Wednesday, February 22, 2012

Fifth Circuit Addresses Contractual Liability Exclusion


In its recent decision in Colony Nat'l Ins. Co. v. Manitex, L.L.C., 2012 U.S. App. LEXIS 3311 (5th Cir. Feb. 20, 2012), the United States Court of Appeals for the Fifth Circuit, applying Texas law, considered what constituted an “insured contract” for the purpose of a contractual liability exclusion in a general liability policy.

Manitex involved two asset purchase agreements effecting a transfer of the assets and certain liabilities of an initial product manufacturer.
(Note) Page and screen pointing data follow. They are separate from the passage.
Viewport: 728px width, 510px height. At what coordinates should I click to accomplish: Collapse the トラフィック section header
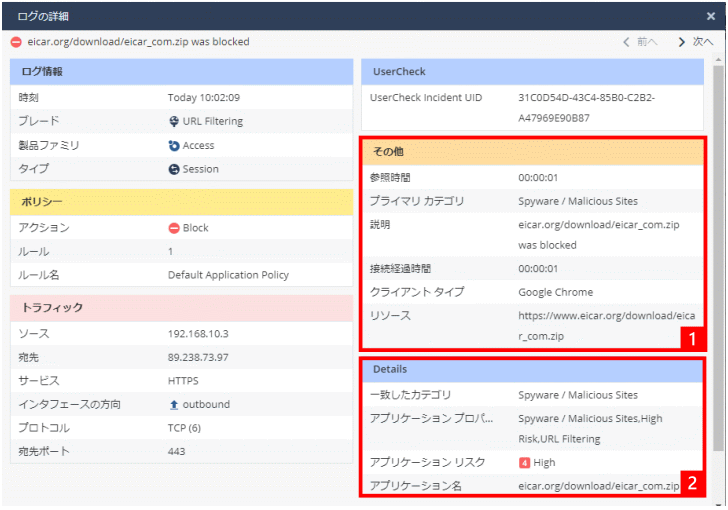pyautogui.click(x=181, y=308)
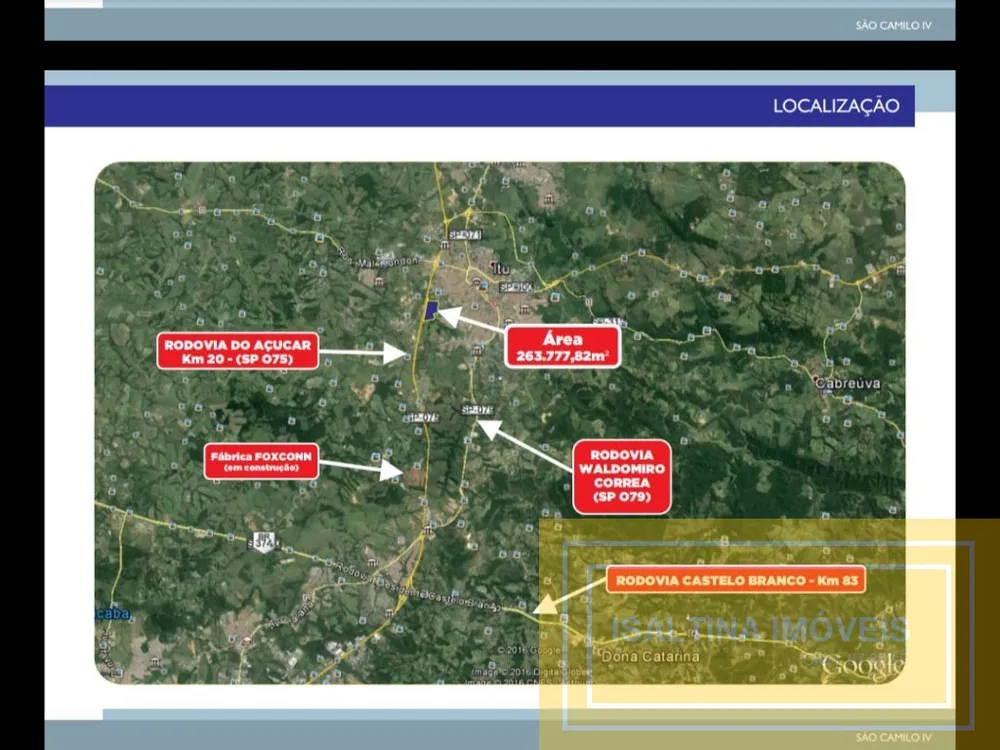Click the Fábrica Foxconn label
This screenshot has height=750, width=1000.
pyautogui.click(x=261, y=461)
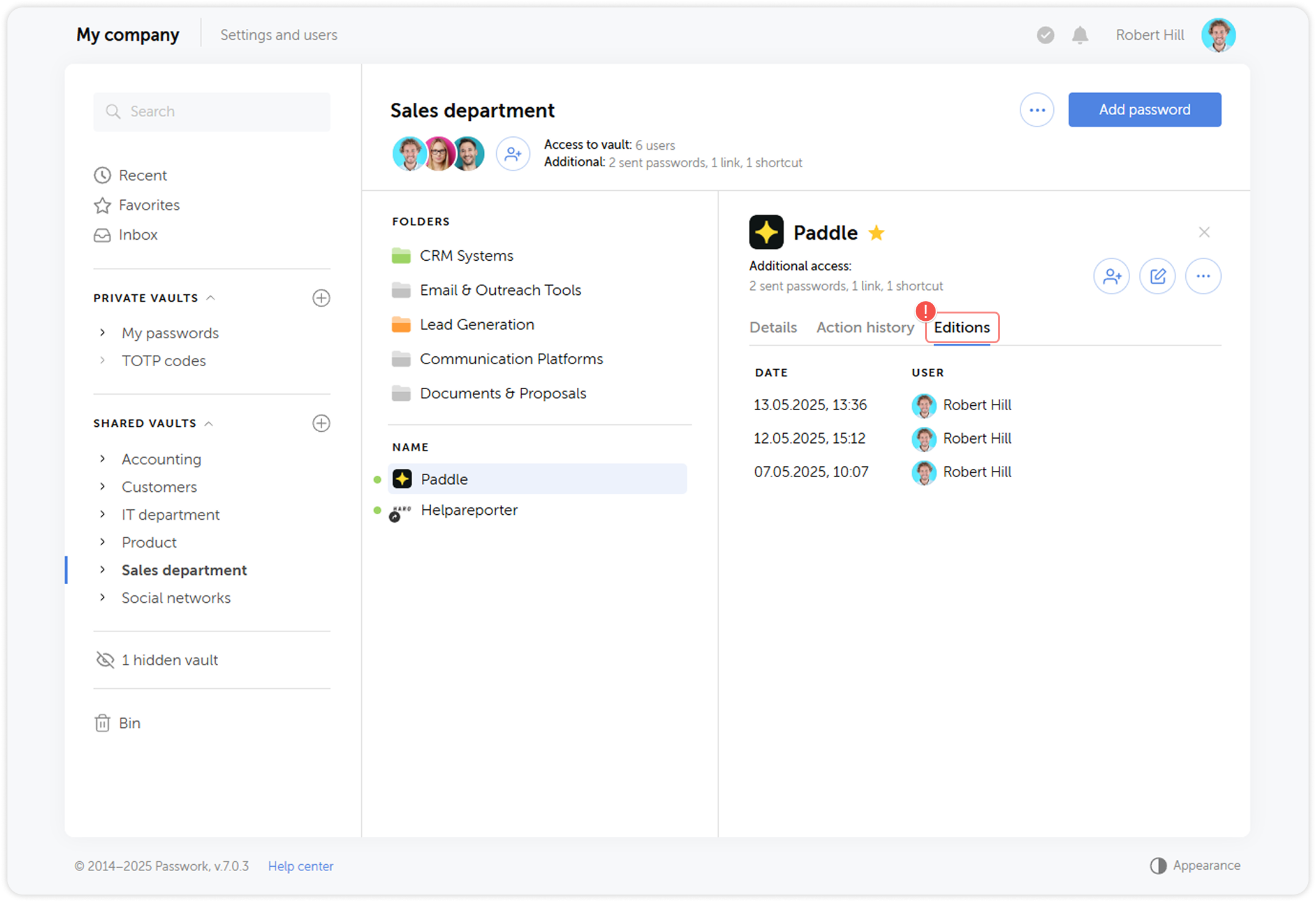Open the Search field in the sidebar

tap(211, 112)
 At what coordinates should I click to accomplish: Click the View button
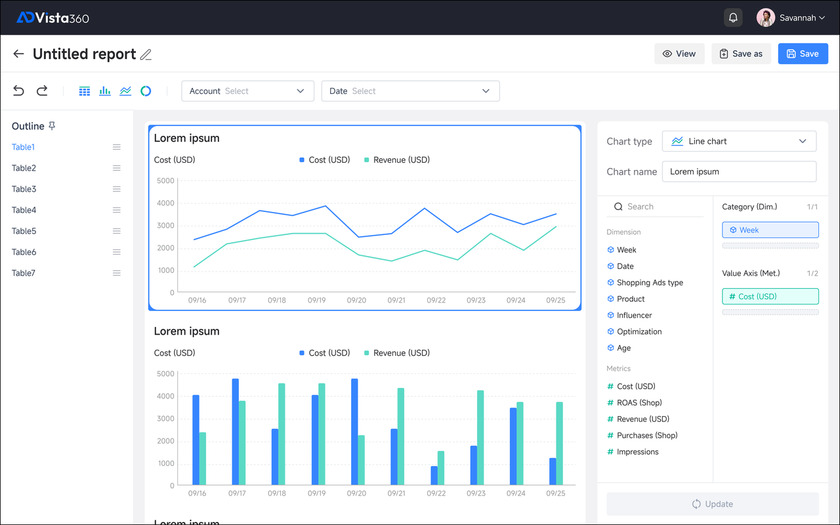[679, 54]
JLG manufactured and sold a line of boom truck cranes.  Powerscreen purchased JLG’s assets and liabilities, including JLG’s liabilities associated with the cranes.  Powerscreen, in turn, was sold to Manitex, which assumed Powerscreen’s liabilities associated with the cranes.  Manitex was insured under a general liability policy issued by Colony.  During the Colony policy period, an individual was injured while using of the JLG manufactured cranes.  That individual later filed suit against JLG, and Manitex provided JLG with a defense in the suit.  Colony sought a judicial declaration that it did not have an obligation under its policy to indemnify Manitex for its own indemnity obligations vis-à-vis JLG.   The United States District Court for the Western District of Texas ruled on motion for summary judgment that Colony at least had a duty to reimburse Manitex for costs incurred in defending JLG.  On interlocutory appeal, however, the Fifth Circuit reversed the lower court.
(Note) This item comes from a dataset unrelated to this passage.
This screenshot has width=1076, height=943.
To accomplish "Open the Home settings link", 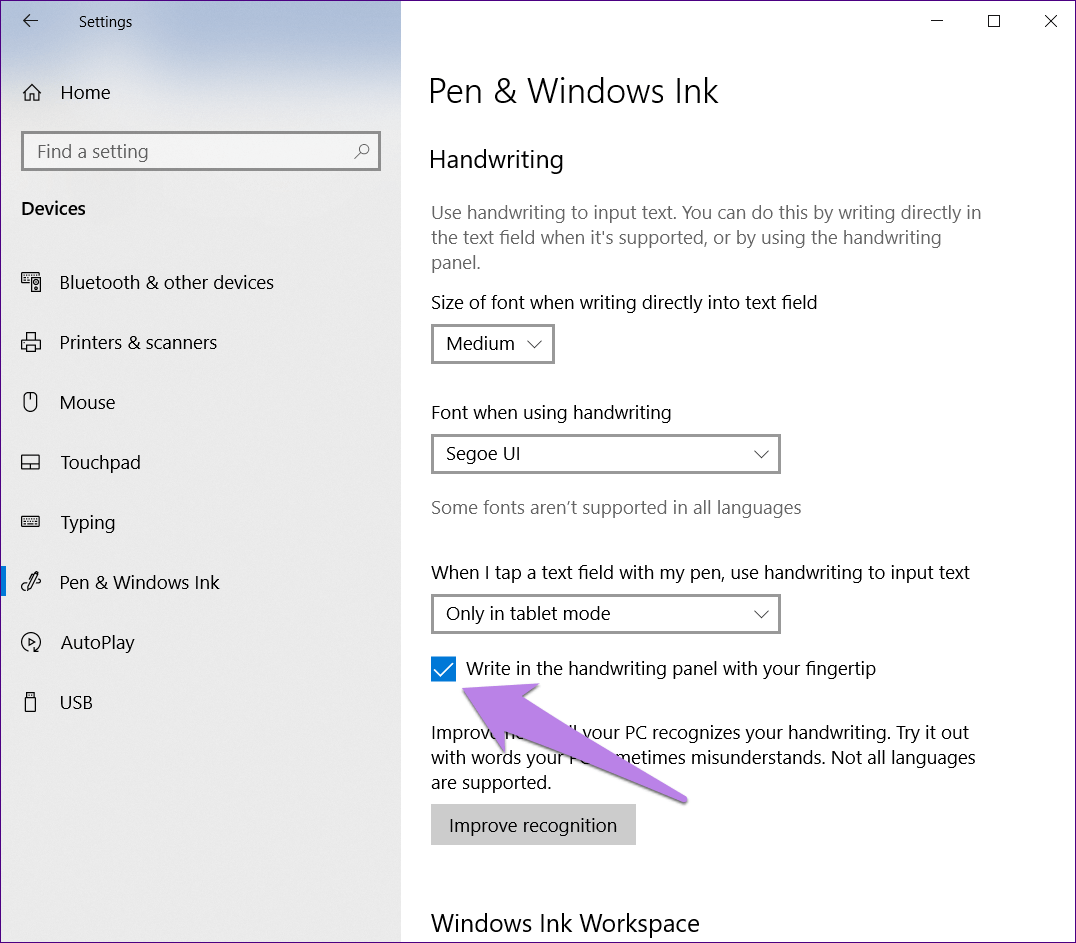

The exclusion at issue in Manitex was a contractual liability exclusion barring coverage for “bodily injury” or “property damage” for which Manitex became obligated to pay “by the reason of the assumption of liability in a contract or agreement.”  The exclusion contained a typical exception for liability “assumed in an ‘insured contract,’” but only if the “bodily injury” or “property damage” occurred subsequent to the execution of the contract or agreement.  “Insured contract,” in turn, was defined as:

f.          That part of any other contract or agreement pertaining to your business (including indemnification of a municipality in connection with work performed for a municipality) under which you assume the tort liability of another party to pay for "bodily injury" or "property damage" to a third person or organization. Tort liability means a liability that would be imposed by law in the absence of any contract or agreement.

At issue for the court was whether Manitex’s purchase agreement constituted an “insured contract,” and more specifically, whether Manitex assumed JLG’s tort liability pursuant to the agreement it entered into with Powerscreen. 

Colony argued that the “insured contract” exception did not apply because the purchase agreements did not effect a transfer of JLG’s tort liabilities to Manitex.  The court summarized Colony’s argument as follows:

[Colony] contends that JLG is the only entity that has any "tort liability" as the policy defines that term because only JLG's liability would be imposed by law in the absence of any contract or agreement. Manitex's liability, argues Colony, can only be imposed by operation of the Powerscreen–Manitex Purchase Agreement. Therefore, that liability is not "tort liability," but contractual liability, and as a result, the Powerscreen–Manitex Purchase Agreement is not an insured contract, and Manitex's liability falls within the contractual liability exclusion and outside of coverage by the policy.   

The lower court rejected this very argument, concluding among other things, that Manitex assumed JLG’s tort liabilities, and that “"[a]n insurance policy that specifically covered contractually-assumed tort liability, yet removed from coverage any agreement involving more than a single contractual link, seems unlikely to have been intended by the parties.”

The Fifth Circuit, however, took a much more narrow view of the “insured contract” exception, concluding that Manitex did not contractually assume JLG’s tort liabilities, but instead assumed only the liabilities of Powerscreen.  The court found a significant distinction to be critical:

Powerscreen's liability arose strictly from a contract, namely, its purchase agreement with JLG. If that contract did not exist, then Powerscreen would have had no liability related to the [underlying] claims. Powerscreen's liability, therefore, was not one that “would be imposed by law in the absence of any contract or agreement.” Therefore, it was not “tort liability.”

Thus, the court concluded, because the Manitex agreement with Powerscreen did not effect a transfer of Powerscreen’s tort liabilities, it did not constitute an “insured contract,” and the contractually liability exclusion, therefore, barred coverage for Manitex’s costs in defending JLG.